• WORK REQUIRED:
Say how many lines of the listing below include "agent". Write only that number.

• DATA SUPPLIED:
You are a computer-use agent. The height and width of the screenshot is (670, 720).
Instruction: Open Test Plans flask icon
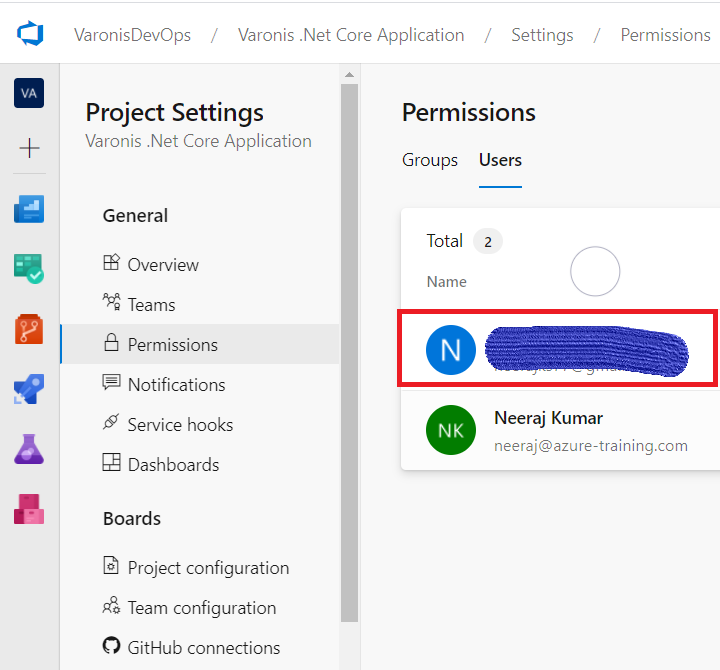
* * *
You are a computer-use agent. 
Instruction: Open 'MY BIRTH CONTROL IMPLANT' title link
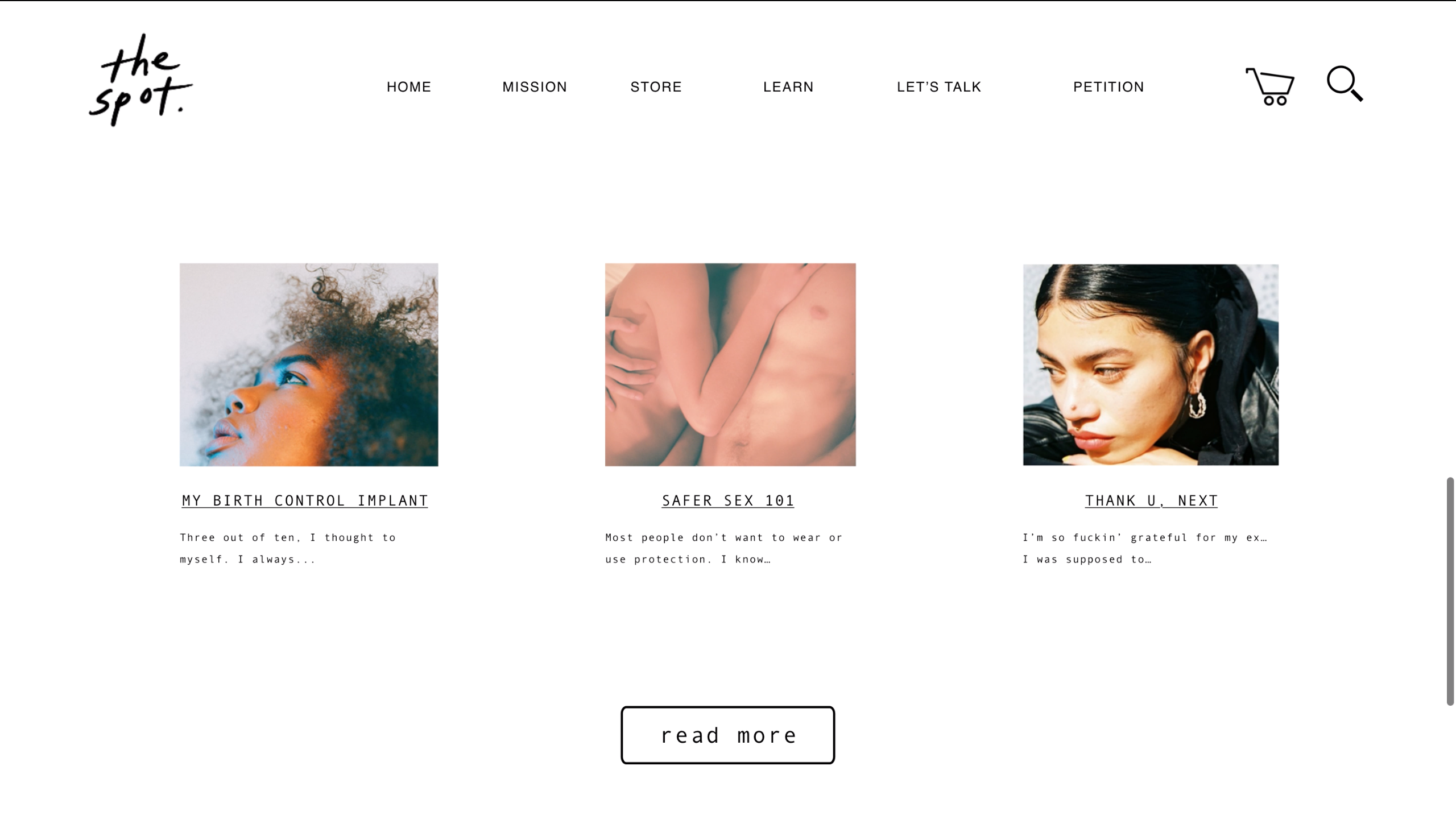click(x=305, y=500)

• SOLUTION BELOW:
2